The Daily Five: Necessary for Healthy Living

Dear Brothers and Sisters in Christ,

            Please do not laugh at what I am about to tell you.  I was reading The Book of Discipline of the United Methodist Church:  2008 as a personal devotional exercise.  Seriously, paragraph 340 concentrates on “Responsibilities and Duties of Elders and Licensed Pastors”.  That means I was re-reading the section about the activities of a person called to make disciples of Jesus Christ as an ordained clergyperson in the United Methodist Church.  The list is long, even onerous.  Under four major headings (of “Word, Sacrament, Order, and Service”) one finds a listing of 36 specific or sub-specific items.  Here is one that received my attention:  “To build the body of Christ as a caring and giving community, extending the ministry of Christ to the world”.

            Since the time of St.
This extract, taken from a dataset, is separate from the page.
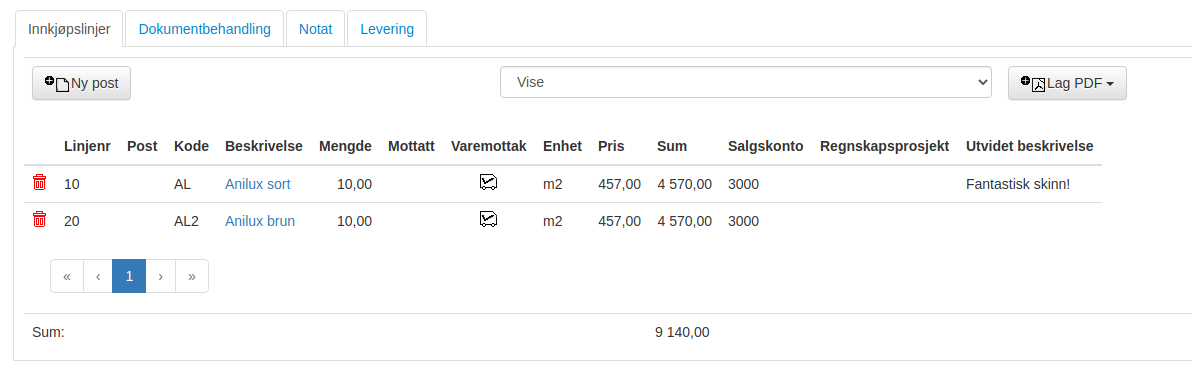The image size is (1192, 380).
Task: Go to previous page with ‹ button
Action: tap(98, 276)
Augustine, the pastor held the primary responsibility of building the community of faith within a local congregation.  The pastor served as a shepherd guiding the community toward those things for building community and away from those things distracting, even destroying, community.  I hurdled past centuries of sacred thinking from Augustine’s life in the 4th and 5th centuries, and I started meditating on my calling as a pastor as reflected in the Daily Five.

  1. How did my pastoral work lend positively toward radical hospitality?
  2. When did my pastoral work lead in the area of passionate worship?
  3. Where was my spiritual life growing as a result of intentional faith development?
  4. Whose life was made better and easier because of my risk-taking mission and service?
  5. What measures of extravagant generosity emerged from giving time, money, and skills and abilities?
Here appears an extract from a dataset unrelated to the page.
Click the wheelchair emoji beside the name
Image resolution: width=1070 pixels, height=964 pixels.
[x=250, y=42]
One point all of us learned in our studies of the Daily Five is that none of these exist in isolation.  For a positive outcome in risk-taking mission, there is a requirement of extravagant generosity matching time, talents, and finances to the mission.  For passionate worship to occur, there must be a visible form of radical hospitality, and there must be an opportunity for intentional faith development that transforms lives.

The Daily Five are like the primary food groups and the essential vitamins a human body requires in order to be healthy.  Why not ask yourself the five questions I named above?  One does not have to be an ordained pastor to apply these questions.  To tell the truth, all five are central practices for living faithfully as a disciple.